Task statement: Return each line of the data below unchanged, from the first line to the last.

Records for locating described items
###

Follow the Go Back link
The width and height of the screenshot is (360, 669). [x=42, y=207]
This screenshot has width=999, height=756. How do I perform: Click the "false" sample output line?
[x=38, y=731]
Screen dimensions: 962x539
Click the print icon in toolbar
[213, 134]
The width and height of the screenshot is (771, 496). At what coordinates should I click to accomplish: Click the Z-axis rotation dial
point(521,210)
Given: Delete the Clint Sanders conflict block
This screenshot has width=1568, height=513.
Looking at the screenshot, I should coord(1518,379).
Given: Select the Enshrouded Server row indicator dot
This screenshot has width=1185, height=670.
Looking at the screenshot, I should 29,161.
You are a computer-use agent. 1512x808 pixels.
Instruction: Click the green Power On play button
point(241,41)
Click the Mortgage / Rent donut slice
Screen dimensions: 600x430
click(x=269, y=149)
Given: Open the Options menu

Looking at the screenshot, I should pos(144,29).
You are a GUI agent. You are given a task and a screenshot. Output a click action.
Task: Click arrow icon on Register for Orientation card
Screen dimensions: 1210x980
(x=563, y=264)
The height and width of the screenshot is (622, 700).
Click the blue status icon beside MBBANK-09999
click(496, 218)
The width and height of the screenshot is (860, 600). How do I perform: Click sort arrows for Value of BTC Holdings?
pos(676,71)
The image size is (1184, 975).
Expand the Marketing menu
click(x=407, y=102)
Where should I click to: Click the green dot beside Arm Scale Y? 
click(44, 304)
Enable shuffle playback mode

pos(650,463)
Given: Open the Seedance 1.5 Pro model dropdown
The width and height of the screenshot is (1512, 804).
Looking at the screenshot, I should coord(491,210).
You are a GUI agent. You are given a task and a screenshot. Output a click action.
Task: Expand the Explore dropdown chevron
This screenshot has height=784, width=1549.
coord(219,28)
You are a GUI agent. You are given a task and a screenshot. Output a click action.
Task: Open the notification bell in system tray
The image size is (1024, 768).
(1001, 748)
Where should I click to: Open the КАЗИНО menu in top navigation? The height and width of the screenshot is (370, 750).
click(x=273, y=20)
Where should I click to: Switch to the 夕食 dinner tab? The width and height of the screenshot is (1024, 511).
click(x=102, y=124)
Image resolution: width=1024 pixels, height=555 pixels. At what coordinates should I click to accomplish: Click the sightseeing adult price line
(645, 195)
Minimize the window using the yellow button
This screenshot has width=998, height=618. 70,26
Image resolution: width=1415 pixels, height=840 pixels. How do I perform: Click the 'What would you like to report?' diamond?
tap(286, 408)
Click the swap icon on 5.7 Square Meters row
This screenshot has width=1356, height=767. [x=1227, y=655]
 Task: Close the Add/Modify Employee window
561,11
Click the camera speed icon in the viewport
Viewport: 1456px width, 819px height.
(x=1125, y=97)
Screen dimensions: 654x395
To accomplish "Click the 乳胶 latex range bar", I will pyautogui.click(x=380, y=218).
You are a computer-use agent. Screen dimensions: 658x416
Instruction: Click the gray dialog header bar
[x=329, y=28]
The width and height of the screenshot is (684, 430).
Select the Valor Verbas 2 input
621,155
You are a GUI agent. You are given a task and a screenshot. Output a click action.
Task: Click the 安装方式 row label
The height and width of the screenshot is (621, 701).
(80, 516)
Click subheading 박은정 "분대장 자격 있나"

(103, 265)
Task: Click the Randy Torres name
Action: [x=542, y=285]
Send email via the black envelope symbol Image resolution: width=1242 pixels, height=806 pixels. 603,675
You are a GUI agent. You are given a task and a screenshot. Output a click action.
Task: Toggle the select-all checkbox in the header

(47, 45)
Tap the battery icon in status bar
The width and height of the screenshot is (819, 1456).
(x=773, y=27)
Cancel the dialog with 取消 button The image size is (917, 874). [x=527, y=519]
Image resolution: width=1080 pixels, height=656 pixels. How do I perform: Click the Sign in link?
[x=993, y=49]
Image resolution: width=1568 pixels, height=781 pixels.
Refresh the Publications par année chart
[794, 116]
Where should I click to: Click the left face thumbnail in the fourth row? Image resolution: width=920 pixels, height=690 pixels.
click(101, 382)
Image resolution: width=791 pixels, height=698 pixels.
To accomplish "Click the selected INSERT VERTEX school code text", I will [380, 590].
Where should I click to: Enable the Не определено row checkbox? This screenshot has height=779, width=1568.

###

Reply:
Follow the Go Back link
The width and height of the screenshot is (360, 669). [x=42, y=207]
This screenshot has width=999, height=756. How do I perform: Click the "false" sample output line?
[x=38, y=731]
Screen dimensions: 962x539
Click the print icon in toolbar
[213, 134]
The width and height of the screenshot is (771, 496). At what coordinates should I click to accomplish: Click the Z-axis rotation dial
point(521,210)
Given: Delete the Clint Sanders conflict block
This screenshot has width=1568, height=513.
Looking at the screenshot, I should coord(1518,379).
Given: Select the Enshrouded Server row indicator dot
This screenshot has width=1185, height=670.
Looking at the screenshot, I should 29,161.
You are a computer-use agent. 1512x808 pixels.
Instruction: Click the green Power On play button
point(241,41)
Click the Mortgage / Rent donut slice
Screen dimensions: 600x430
click(x=269, y=149)
Given: Open the Options menu

Looking at the screenshot, I should pos(144,29).
You are a GUI agent. You are given a task and a screenshot. Output a click action.
Task: Click arrow icon on Register for Orientation card
Screen dimensions: 1210x980
(x=563, y=264)
The height and width of the screenshot is (622, 700).
Click the blue status icon beside MBBANK-09999
click(496, 218)
The width and height of the screenshot is (860, 600). How do I perform: Click sort arrows for Value of BTC Holdings?
pos(676,71)
The image size is (1184, 975).
Expand the Marketing menu
click(x=407, y=102)
Where should I click to: Click the green dot beside Arm Scale Y? 
click(44, 304)
Enable shuffle playback mode

pos(650,463)
Given: Open the Seedance 1.5 Pro model dropdown
The width and height of the screenshot is (1512, 804).
Looking at the screenshot, I should coord(491,210).
You are a GUI agent. You are given a task and a screenshot. Output a click action.
Task: Expand the Explore dropdown chevron
This screenshot has height=784, width=1549.
coord(219,28)
You are a GUI agent. You are given a task and a screenshot. Output a click action.
Task: Open the notification bell in system tray
The image size is (1024, 768).
(1001, 748)
Where should I click to: Open the КАЗИНО menu in top navigation? The height and width of the screenshot is (370, 750).
click(x=273, y=20)
Where should I click to: Switch to the 夕食 dinner tab? The width and height of the screenshot is (1024, 511).
click(x=102, y=124)
Image resolution: width=1024 pixels, height=555 pixels. At what coordinates should I click to accomplish: Click the sightseeing adult price line
(645, 195)
Minimize the window using the yellow button
This screenshot has width=998, height=618. 70,26
Image resolution: width=1415 pixels, height=840 pixels. How do I perform: Click the 'What would you like to report?' diamond?
tap(286, 408)
Click the swap icon on 5.7 Square Meters row
This screenshot has width=1356, height=767. [x=1227, y=655]
 Task: Close the Add/Modify Employee window
561,11
Click the camera speed icon in the viewport
Viewport: 1456px width, 819px height.
(x=1125, y=97)
Screen dimensions: 654x395
To accomplish "Click the 乳胶 latex range bar", I will pyautogui.click(x=380, y=218).
You are a computer-use agent. Screen dimensions: 658x416
Instruction: Click the gray dialog header bar
[x=329, y=28]
The width and height of the screenshot is (684, 430).
Select the Valor Verbas 2 input
621,155
You are a GUI agent. You are given a task and a screenshot. Output a click action.
Task: Click the 安装方式 row label
The height and width of the screenshot is (621, 701).
(80, 516)
Click subheading 박은정 "분대장 자격 있나"

(103, 265)
Task: Click the Randy Torres name
Action: [x=542, y=285]
Send email via the black envelope symbol Image resolution: width=1242 pixels, height=806 pixels. 603,675
You are a GUI agent. You are given a task and a screenshot. Output a click action.
Task: Toggle the select-all checkbox in the header

(47, 45)
Tap the battery icon in status bar
The width and height of the screenshot is (819, 1456).
(x=773, y=27)
Cancel the dialog with 取消 button The image size is (917, 874). [x=527, y=519]
Image resolution: width=1080 pixels, height=656 pixels. How do I perform: Click the Sign in link?
[x=993, y=49]
Image resolution: width=1568 pixels, height=781 pixels.
Refresh the Publications par année chart
[794, 116]
Where should I click to: Click the left face thumbnail in the fourth row? Image resolution: width=920 pixels, height=690 pixels.
click(101, 382)
Image resolution: width=791 pixels, height=698 pixels.
To accomplish "Click the selected INSERT VERTEX school code text", I will [380, 590].
Where should I click to: Enable the Не определено row checkbox? This screenshot has height=779, width=1568.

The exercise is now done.